WHAT YOU ARE ASKED TO DO => Your task is to repeat each record verbatim, exactly as it was written.

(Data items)

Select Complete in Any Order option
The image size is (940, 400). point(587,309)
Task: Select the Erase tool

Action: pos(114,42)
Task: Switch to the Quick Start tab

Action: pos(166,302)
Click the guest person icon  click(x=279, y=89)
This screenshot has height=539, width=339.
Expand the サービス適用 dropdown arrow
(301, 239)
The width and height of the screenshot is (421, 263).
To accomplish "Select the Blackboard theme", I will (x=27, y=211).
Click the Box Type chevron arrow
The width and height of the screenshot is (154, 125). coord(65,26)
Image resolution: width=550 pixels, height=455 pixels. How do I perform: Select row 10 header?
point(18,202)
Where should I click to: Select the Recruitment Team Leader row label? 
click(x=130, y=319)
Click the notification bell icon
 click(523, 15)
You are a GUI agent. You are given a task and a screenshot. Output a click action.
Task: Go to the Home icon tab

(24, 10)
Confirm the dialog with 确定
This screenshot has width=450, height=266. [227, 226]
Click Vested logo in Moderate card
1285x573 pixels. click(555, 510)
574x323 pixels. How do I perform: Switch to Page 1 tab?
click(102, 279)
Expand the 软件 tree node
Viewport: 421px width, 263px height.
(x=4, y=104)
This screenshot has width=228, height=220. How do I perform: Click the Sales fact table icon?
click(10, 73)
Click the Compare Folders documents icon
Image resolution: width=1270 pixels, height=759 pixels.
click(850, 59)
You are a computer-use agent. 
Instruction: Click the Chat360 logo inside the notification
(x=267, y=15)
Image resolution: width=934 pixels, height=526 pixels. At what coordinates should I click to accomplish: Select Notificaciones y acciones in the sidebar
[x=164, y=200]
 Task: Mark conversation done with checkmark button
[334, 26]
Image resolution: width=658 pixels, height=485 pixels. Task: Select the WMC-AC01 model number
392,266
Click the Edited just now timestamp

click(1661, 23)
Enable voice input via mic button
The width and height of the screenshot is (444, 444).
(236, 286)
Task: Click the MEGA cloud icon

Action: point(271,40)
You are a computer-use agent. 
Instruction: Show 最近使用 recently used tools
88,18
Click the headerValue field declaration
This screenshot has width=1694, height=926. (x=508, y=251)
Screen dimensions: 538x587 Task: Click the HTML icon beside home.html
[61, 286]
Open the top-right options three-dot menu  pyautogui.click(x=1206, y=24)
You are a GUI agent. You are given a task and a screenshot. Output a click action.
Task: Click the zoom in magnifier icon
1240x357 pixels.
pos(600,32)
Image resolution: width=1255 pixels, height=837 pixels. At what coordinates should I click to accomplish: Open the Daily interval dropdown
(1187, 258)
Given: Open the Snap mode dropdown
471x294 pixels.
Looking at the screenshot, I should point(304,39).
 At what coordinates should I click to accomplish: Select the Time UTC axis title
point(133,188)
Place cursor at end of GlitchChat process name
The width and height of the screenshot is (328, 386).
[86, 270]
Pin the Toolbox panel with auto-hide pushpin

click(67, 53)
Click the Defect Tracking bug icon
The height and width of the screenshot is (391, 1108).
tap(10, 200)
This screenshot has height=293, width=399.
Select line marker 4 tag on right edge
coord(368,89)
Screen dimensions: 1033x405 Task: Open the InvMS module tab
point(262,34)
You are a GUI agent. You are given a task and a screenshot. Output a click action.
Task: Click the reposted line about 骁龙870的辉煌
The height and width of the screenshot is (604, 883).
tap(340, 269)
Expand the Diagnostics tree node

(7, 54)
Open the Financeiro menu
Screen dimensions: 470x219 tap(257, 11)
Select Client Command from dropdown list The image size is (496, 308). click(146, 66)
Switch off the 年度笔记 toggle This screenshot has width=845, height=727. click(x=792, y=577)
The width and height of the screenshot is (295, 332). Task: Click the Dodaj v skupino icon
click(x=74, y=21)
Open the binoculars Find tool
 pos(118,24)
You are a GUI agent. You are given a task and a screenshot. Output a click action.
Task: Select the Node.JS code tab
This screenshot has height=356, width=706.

FINAL ANSWER =>
Select Complete in Any Order option
The image size is (940, 400). point(587,309)
Task: Select the Erase tool

Action: pos(114,42)
Task: Switch to the Quick Start tab

Action: pos(166,302)
Click the guest person icon  click(x=279, y=89)
This screenshot has height=539, width=339.
Expand the サービス適用 dropdown arrow
(301, 239)
The width and height of the screenshot is (421, 263).
To accomplish "Select the Blackboard theme", I will (x=27, y=211).
Click the Box Type chevron arrow
The width and height of the screenshot is (154, 125). coord(65,26)
Image resolution: width=550 pixels, height=455 pixels. How do I perform: Select row 10 header?
point(18,202)
Where should I click to: Select the Recruitment Team Leader row label? 
click(x=130, y=319)
Click the notification bell icon
 click(523, 15)
You are a GUI agent. You are given a task and a screenshot. Output a click action.
Task: Go to the Home icon tab

(24, 10)
Confirm the dialog with 确定
This screenshot has width=450, height=266. [227, 226]
Click Vested logo in Moderate card
1285x573 pixels. click(555, 510)
574x323 pixels. How do I perform: Switch to Page 1 tab?
click(102, 279)
Expand the 软件 tree node
Viewport: 421px width, 263px height.
(x=4, y=104)
This screenshot has width=228, height=220. How do I perform: Click the Sales fact table icon?
click(10, 73)
Click the Compare Folders documents icon
Image resolution: width=1270 pixels, height=759 pixels.
click(850, 59)
You are a computer-use agent. 
Instruction: Click the Chat360 logo inside the notification
(x=267, y=15)
Image resolution: width=934 pixels, height=526 pixels. At what coordinates should I click to accomplish: Select Notificaciones y acciones in the sidebar
[x=164, y=200]
 Task: Mark conversation done with checkmark button
[334, 26]
Image resolution: width=658 pixels, height=485 pixels. Task: Select the WMC-AC01 model number
392,266
Click the Edited just now timestamp

click(1661, 23)
Enable voice input via mic button
The width and height of the screenshot is (444, 444).
(236, 286)
Task: Click the MEGA cloud icon

Action: point(271,40)
You are a computer-use agent. 
Instruction: Show 最近使用 recently used tools
88,18
Click the headerValue field declaration
This screenshot has width=1694, height=926. (x=508, y=251)
Screen dimensions: 538x587 Task: Click the HTML icon beside home.html
[61, 286]
Open the top-right options three-dot menu  pyautogui.click(x=1206, y=24)
You are a GUI agent. You are given a task and a screenshot. Output a click action.
Task: Click the zoom in magnifier icon
1240x357 pixels.
pos(600,32)
Image resolution: width=1255 pixels, height=837 pixels. At what coordinates should I click to accomplish: Open the Daily interval dropdown
(1187, 258)
Given: Open the Snap mode dropdown
471x294 pixels.
Looking at the screenshot, I should point(304,39).
 At what coordinates should I click to accomplish: Select the Time UTC axis title
point(133,188)
Place cursor at end of GlitchChat process name
The width and height of the screenshot is (328, 386).
[86, 270]
Pin the Toolbox panel with auto-hide pushpin

click(67, 53)
Click the Defect Tracking bug icon
The height and width of the screenshot is (391, 1108).
tap(10, 200)
This screenshot has height=293, width=399.
Select line marker 4 tag on right edge
coord(368,89)
Screen dimensions: 1033x405 Task: Open the InvMS module tab
point(262,34)
You are a GUI agent. You are given a task and a screenshot. Output a click action.
Task: Click the reposted line about 骁龙870的辉煌
The height and width of the screenshot is (604, 883).
tap(340, 269)
Expand the Diagnostics tree node

(7, 54)
Open the Financeiro menu
Screen dimensions: 470x219 tap(257, 11)
Select Client Command from dropdown list The image size is (496, 308). click(146, 66)
Switch off the 年度笔记 toggle This screenshot has width=845, height=727. click(x=792, y=577)
The width and height of the screenshot is (295, 332). Task: Click the Dodaj v skupino icon
click(x=74, y=21)
Open the binoculars Find tool
 pos(118,24)
You are a GUI agent. You are given a task and a screenshot. Output a click action.
Task: Select the Node.JS code tab
This screenshot has height=356, width=706.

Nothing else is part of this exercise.